From a purely tech point of view, there’s now more interesting work going on elsewhere (mobile, robots), so Wall Street no longer has the lock on top technology talent that it once had. But unless you’re lucky enough to be the owner of a start-up that gets acquired by Apple, that doesn’t change the cold monetary facts: The gap between the compensation for programmers at investment banks and those working anywhere else remains massive.

If the reports on technologists’ salaries that appear in the press periodically (and don’t include Wall Street techies, who are considered to be working in “finance”, rather than “technology”) are any indication, the highest salaries in the world of non-finance-related tech are often what a low- to mid-level Wall Street technologist will make.

To be specific, the numbers given in these reports for the most senior people seem to hover around $100,000 (£64,000) — or what someone with a few years’ experience at a reasonably profitable Wall Street firm can earn. For more seasoned programmers at these firms, with years of accumulated knowledge about markets and financial products, “total comp” numbers (base salary + bonus) from $200,000 to $400,000 are not uncommon. Along with this generous compensation come benefits that are almost always better than average: plenty of vacation days, tuition reimbursement, subsidised cafeterias.

For those reasons as well as some less tangible ones — for example, the fact that the builders of high-frequency-trading or derivatives-pricing systems are the awe-inspiring, inscrutable wizards of the moment — there can be a certain, er, superior attitude among Wall Street techies.

The stereotype of the Jaguar-driving, bespoke-suit-wearing finance guy with $800 bedsheets applies more to traders, salespeople, and investment bankers (who can easily take home several times as much as any technologist). But tech people in finance, while not generally hurting for money, will flaunt their position in other ways – not by being conspicuous consumers as much as conspicuous braniacs, several rungs of intelligence above the common herd, as determined by the job "market".

To be fair, there’s generally a collegial, democratic work ethic among tech team members on Wall Street. But getting onto those teams is a different story. The main screening process for these coveted jobs, like most jobs, is the interview. But interviews for Wall Street tech positions can be very different from anywhere else. And when I say "different", I mean more intense, more harrowing, more intimidating, and often (not to put too fine a point on it) more merciless.

You DON'T have what it takes

If you’re interviewing for a position on a team of, say, eight people, there’s a good chance you’ll be interviewed by all eight of them. If the team sits on a trading desk or has frequent interaction with people on the “business side,” you can expect to be interviewed by a few traders as well.
* * * * *
Requirements:
Write out the passage on Wall Street tech pay word for word, everything from "From a purely" down to "technologist will make.". The items that come next have no connection to the passage on Wall Street tech pay.
* * * * *
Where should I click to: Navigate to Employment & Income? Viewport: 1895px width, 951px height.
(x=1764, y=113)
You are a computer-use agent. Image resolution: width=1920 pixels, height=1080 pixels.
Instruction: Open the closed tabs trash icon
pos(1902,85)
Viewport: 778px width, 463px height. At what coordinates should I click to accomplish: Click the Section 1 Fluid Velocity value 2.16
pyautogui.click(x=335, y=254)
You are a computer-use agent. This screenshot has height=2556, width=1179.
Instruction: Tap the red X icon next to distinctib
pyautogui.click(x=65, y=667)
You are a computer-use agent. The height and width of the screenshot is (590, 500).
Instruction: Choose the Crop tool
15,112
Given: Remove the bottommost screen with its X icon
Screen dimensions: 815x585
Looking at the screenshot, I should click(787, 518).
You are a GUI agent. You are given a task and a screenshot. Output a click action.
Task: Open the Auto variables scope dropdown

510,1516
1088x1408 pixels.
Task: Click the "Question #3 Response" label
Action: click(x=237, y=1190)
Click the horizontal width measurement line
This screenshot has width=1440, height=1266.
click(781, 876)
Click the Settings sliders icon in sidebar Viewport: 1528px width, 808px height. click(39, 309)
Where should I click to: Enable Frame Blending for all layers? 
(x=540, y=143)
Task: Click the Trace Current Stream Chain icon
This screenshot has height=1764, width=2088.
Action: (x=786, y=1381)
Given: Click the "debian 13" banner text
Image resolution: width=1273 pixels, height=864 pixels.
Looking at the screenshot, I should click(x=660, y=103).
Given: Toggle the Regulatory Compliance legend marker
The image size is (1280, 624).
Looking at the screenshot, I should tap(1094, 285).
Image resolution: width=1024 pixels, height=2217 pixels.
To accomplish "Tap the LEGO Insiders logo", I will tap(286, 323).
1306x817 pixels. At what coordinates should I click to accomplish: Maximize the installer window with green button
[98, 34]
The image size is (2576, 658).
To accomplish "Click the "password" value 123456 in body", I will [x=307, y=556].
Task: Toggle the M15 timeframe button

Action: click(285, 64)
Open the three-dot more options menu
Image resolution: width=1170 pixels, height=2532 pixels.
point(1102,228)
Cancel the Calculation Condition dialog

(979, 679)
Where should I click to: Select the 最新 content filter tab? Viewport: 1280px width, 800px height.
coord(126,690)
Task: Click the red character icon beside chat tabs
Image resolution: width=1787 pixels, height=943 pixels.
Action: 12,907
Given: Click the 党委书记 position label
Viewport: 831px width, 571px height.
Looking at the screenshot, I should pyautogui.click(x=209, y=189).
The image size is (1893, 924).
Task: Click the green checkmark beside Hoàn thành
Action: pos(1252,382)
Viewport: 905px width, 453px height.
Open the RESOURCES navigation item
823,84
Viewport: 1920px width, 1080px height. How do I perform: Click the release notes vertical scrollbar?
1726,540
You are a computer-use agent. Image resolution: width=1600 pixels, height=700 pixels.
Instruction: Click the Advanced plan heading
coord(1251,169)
* * * * *
Exercise result:
From a purely tech point of view, there’s now more interesting work going on elsewhere (mobile, robots), so Wall Street no longer has the lock on top technology talent that it once had. But unless you’re lucky enough to be the owner of a start-up that gets acquired by Apple, that doesn’t change the cold monetary facts: The gap between the compensation for programmers at investment banks and those working anywhere else remains massive.

If the reports on technologists’ salaries that appear in the press periodically (and don’t include Wall Street techies, who are considered to be working in “finance”, rather than “technology”) are any indication, the highest salaries in the world of non-finance-related tech are often what a low- to mid-level Wall Street technologist will make.